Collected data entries
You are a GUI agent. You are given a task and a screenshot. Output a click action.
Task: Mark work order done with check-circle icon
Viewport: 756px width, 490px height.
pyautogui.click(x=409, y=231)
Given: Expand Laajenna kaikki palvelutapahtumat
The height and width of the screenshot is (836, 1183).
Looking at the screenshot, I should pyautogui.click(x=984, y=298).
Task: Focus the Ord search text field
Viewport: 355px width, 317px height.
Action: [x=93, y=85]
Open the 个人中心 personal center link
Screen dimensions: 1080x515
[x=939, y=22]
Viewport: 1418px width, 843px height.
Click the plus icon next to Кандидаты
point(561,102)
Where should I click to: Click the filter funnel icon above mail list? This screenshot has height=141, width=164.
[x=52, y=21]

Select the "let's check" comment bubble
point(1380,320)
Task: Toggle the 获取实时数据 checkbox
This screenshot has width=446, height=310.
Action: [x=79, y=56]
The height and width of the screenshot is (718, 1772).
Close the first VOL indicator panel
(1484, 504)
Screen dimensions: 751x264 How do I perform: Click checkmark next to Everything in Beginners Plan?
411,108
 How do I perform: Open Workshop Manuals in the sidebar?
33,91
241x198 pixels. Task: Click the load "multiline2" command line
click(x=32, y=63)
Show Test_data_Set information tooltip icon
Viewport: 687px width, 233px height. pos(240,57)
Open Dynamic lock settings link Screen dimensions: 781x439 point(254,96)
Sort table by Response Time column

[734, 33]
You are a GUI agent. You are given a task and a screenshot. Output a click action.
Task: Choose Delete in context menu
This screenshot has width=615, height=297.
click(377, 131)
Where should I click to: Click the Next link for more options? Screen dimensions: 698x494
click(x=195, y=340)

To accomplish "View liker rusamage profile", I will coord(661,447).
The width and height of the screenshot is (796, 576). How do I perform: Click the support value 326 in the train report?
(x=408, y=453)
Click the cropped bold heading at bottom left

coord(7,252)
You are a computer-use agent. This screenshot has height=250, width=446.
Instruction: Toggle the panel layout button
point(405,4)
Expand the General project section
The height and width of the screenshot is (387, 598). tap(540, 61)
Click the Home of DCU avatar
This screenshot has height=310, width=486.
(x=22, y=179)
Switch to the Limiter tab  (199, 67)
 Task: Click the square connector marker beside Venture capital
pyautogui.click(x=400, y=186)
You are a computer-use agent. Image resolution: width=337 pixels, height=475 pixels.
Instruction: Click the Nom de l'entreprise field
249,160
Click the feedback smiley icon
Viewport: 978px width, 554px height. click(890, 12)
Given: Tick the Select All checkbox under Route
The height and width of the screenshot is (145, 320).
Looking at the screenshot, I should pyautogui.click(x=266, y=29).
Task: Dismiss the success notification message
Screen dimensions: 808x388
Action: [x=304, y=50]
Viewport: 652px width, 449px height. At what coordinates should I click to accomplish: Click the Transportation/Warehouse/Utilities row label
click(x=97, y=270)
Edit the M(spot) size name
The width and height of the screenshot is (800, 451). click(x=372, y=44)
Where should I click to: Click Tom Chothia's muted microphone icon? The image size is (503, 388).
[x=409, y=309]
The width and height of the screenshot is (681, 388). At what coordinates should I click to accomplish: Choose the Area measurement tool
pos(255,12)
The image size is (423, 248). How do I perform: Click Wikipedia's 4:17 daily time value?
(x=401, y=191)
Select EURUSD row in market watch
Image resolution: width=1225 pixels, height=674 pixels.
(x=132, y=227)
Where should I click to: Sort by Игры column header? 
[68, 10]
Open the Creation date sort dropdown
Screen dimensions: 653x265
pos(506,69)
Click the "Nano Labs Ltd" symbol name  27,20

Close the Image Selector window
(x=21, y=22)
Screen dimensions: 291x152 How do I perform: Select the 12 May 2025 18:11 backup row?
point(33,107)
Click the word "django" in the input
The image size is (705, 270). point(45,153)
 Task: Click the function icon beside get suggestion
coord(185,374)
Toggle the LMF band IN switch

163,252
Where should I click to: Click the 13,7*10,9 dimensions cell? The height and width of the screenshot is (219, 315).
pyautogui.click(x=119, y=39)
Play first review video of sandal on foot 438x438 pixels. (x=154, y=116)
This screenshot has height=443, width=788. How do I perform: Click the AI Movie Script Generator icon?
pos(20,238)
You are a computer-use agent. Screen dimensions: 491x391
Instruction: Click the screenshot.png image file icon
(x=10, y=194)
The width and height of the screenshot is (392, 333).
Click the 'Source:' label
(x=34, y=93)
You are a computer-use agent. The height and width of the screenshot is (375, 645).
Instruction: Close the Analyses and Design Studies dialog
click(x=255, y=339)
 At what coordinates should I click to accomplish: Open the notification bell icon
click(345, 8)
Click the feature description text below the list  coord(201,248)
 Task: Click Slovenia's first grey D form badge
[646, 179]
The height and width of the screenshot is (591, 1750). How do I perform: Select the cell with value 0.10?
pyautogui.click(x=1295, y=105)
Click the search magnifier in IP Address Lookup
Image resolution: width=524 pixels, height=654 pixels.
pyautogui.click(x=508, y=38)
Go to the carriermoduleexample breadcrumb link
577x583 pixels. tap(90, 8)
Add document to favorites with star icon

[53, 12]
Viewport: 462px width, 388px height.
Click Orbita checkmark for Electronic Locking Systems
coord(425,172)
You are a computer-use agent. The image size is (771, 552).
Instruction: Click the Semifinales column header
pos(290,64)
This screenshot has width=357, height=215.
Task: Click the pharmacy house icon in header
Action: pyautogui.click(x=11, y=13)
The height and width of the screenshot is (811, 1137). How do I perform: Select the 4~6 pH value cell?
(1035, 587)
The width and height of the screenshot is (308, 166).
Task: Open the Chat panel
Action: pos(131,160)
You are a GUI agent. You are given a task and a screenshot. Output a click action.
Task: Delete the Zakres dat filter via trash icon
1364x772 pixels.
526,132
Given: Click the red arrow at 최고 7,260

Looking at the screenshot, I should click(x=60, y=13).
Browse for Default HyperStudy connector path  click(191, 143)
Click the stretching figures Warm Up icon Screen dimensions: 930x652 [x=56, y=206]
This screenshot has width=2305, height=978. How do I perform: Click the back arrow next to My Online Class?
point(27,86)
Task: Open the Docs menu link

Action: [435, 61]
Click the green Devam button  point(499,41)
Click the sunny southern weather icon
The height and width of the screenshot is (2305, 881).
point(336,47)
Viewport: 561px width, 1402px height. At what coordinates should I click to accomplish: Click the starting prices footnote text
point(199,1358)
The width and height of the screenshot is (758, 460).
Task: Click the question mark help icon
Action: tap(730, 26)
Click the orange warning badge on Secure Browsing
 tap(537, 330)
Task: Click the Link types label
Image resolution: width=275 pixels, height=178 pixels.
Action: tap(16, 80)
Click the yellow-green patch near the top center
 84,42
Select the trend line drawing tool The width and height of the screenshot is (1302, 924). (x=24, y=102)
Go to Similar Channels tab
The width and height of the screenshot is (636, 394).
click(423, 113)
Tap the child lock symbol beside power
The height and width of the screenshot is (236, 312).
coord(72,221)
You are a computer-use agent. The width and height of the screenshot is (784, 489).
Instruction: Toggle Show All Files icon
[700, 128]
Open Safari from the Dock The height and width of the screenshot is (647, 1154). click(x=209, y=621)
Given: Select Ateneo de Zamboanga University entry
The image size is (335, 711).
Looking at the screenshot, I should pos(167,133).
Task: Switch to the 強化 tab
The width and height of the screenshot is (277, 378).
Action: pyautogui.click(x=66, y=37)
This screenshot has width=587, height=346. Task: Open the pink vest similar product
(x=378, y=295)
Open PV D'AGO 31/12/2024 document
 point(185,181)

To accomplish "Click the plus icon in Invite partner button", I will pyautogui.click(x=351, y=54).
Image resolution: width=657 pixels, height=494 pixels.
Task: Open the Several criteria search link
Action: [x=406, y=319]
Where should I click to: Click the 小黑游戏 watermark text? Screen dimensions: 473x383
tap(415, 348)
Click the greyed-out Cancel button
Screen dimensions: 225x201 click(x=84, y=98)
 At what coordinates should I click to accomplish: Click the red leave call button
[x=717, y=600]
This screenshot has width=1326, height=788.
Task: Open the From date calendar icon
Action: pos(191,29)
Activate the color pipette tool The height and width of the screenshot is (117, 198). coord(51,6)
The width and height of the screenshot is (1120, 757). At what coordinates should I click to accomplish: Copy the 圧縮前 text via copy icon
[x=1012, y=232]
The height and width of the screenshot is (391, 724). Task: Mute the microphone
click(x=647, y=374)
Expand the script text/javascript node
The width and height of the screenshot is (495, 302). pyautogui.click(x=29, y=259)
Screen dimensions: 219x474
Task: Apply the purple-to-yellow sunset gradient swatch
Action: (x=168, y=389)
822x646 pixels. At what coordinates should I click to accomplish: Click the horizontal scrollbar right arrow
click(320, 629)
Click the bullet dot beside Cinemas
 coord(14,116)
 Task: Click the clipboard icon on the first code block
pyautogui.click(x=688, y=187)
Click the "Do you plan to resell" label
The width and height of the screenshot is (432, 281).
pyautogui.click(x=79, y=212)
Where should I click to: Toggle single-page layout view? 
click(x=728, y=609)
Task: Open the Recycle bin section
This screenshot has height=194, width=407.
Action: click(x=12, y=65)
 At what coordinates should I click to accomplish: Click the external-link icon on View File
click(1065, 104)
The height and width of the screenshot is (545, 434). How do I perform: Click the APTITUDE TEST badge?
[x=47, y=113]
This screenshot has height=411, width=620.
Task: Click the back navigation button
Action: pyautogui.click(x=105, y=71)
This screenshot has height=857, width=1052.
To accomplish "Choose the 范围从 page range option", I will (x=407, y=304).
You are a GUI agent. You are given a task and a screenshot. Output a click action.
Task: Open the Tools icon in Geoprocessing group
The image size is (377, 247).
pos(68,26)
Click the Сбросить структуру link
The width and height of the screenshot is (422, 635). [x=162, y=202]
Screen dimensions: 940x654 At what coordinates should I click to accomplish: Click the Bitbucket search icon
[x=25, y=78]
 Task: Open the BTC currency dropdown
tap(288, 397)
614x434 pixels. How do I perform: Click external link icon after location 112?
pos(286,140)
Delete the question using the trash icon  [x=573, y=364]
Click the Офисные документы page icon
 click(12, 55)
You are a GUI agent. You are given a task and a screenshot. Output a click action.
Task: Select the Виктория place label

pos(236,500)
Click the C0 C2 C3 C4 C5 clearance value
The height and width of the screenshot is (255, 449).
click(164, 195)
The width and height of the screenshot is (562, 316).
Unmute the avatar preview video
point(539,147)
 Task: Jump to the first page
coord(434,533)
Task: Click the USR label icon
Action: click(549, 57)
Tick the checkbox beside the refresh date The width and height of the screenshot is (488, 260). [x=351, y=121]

§ THE PROBLEM
Show every line above in which the word "checkbox" is found.

§ WRITTEN RESPONSE
Task: Toggle the 获取实时数据 checkbox
Given: Tick the Select All checkbox under Route
Tick the checkbox beside the refresh date The width and height of the screenshot is (488, 260). [x=351, y=121]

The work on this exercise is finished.